Despite the model’s strong overall performance, some misclassifications were observed, particularly between Group 3 and Group 4 subgroups, as well as occasional errors in other subgroups. These misclassifications could be attributed to discrepancies in probe variance between the training and validation datasets, as well as biases introduced by KNN imputation. Additionally, the higher proportion of missing or low-quality data in the validation set may have contributed to these errors.

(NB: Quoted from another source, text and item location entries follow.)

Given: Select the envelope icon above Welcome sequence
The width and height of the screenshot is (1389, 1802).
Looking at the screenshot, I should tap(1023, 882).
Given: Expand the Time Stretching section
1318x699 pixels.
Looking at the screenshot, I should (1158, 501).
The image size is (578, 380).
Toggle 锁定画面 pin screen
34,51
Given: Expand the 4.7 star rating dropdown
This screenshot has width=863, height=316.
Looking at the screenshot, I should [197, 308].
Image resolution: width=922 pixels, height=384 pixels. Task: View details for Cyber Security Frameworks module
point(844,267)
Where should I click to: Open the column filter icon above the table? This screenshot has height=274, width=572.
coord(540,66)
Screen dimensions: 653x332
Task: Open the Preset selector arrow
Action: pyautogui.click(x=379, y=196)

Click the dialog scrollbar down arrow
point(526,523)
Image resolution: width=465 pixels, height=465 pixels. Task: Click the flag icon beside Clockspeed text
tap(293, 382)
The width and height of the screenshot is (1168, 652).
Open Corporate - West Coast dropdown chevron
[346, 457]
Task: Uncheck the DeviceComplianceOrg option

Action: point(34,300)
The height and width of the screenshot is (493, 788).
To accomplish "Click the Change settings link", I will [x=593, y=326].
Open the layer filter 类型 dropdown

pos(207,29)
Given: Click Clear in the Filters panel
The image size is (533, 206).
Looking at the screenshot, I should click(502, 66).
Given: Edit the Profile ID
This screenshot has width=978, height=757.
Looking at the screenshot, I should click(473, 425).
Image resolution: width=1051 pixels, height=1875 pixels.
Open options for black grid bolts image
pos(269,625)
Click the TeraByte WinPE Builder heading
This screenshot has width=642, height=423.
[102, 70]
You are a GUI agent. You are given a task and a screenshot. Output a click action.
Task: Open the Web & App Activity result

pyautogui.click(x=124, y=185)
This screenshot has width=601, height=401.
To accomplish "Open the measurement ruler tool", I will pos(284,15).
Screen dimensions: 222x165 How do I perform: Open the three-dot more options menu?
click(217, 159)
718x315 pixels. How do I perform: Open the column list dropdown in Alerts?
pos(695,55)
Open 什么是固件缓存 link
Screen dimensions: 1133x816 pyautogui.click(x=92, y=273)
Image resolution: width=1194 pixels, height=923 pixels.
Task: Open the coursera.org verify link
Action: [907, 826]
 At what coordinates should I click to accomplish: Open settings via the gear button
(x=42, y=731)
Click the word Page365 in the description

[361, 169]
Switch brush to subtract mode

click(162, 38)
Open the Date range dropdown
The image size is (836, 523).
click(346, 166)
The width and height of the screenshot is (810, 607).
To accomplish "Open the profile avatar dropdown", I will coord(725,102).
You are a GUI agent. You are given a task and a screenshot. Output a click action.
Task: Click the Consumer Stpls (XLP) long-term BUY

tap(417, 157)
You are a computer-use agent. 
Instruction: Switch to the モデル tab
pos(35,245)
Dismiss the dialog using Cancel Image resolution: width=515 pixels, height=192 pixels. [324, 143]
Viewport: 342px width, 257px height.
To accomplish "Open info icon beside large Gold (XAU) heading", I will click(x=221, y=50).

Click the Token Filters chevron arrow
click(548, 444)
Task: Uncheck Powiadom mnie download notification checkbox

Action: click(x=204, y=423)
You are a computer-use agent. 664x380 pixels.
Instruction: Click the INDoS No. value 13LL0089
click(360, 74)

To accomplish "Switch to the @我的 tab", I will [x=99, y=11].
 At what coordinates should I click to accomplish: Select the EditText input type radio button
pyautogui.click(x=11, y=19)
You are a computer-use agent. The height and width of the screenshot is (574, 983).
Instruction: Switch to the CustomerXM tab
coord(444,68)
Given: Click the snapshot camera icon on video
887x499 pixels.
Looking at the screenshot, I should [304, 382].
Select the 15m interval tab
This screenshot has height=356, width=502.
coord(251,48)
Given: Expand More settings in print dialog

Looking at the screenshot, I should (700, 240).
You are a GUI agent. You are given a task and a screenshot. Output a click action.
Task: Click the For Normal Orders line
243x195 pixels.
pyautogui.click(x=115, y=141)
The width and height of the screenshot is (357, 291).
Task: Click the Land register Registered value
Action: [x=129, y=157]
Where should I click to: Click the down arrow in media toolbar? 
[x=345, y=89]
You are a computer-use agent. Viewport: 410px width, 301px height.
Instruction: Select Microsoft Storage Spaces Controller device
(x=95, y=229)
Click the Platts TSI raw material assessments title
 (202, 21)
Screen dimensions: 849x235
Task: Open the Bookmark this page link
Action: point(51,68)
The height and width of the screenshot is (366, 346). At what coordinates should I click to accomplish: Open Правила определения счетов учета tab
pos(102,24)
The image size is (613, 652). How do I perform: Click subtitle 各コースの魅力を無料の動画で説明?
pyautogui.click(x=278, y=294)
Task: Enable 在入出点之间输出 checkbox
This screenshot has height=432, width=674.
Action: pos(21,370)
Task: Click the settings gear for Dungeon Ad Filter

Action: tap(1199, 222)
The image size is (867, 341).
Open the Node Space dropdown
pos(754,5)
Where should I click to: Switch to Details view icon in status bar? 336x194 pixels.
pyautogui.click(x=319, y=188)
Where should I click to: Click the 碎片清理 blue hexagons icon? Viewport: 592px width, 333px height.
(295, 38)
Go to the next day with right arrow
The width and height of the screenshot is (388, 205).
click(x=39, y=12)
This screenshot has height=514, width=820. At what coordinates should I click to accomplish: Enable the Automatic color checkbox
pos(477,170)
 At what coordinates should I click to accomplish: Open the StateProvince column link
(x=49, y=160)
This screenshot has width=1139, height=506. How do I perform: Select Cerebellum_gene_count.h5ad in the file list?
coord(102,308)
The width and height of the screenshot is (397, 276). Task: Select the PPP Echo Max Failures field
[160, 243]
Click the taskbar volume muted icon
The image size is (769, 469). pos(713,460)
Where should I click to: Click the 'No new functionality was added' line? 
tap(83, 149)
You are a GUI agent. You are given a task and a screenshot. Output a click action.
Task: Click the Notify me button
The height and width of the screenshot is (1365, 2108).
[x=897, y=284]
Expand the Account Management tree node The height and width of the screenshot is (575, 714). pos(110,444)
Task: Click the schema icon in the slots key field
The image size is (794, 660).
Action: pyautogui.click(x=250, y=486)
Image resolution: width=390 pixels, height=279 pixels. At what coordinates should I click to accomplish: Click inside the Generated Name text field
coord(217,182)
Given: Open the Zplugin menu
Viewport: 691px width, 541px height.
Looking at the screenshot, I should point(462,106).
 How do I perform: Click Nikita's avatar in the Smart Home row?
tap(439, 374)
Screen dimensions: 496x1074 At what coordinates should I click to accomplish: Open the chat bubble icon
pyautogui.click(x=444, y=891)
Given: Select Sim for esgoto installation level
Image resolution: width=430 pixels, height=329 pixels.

To improve classification accuracy and mitigate these issues, future research should focus on refining preprocessing steps and probe selection processes to minimize variance discrepancies and enhance the differentiation between closely related subgroups. This is especially critical as the classification framework evolves to recognize the eight subgroups of Group 3/4 medulloblastoma, as outlined by the WHO and in prominent publications [35]. The shift from high/low-risk variants to principal molecular groups requires a deeper understanding of their implications for survival outcomes. Furthermore, exploring alternative imputation methods and incorporating updated methylation arrays, such as the Illumina EPIC and EPICv2 arrays, could further enhance classification accuracy, as these arrays offer broader coverage and better performance than the discontinued 450K arrays. Validation using publicly available datasets, such as those from [36], could provide a robust framework for comparing the low-risk/high-risk classifications of Group 3/4 with contemporary subgroup assignments.

It is also crucial to emphasize that while these classification results provide significant insights, they should not serve as the sole basis for clinical decision making. Instead, the framework is intended as a supplementary tool, designed to offer valuable recommendations to guide and enhance decision-making processes rather than replace established diagnostic methods.

The web application integrating the classification model is accessible at https://eeecs.shinyapps.io/450k_mb_classification/ (accessed on 6 May 2025).

6. Conclusions

This study demonstrated the effectiveness of a supervised machine learning-based approach, utilizing 450K methylation data and leveraging six metagenes, to classify medulloblastoma into seven molecular subgroups with high accuracy. By incorporating age and risk factors, the model offers a more detailed and clinically relevant classification compared to previous approaches, which focused only on four primary subgroups. A series of machine learning models were tested, with the SVM model achieving exceptional performance, attaining 98% mean balanced accuracy and a macro-averaged AUC of 0.99 on an independent validation dataset. The use of metagenes enabled the model to capture a broader representation of methylation data while reducing computational demands, making it both efficient and scalable. With strong potential for clinical application, this model marks a significant advancement in medulloblastoma research and could pave the way for more personalized, subgroup-directed therapies to improve patient outcomes.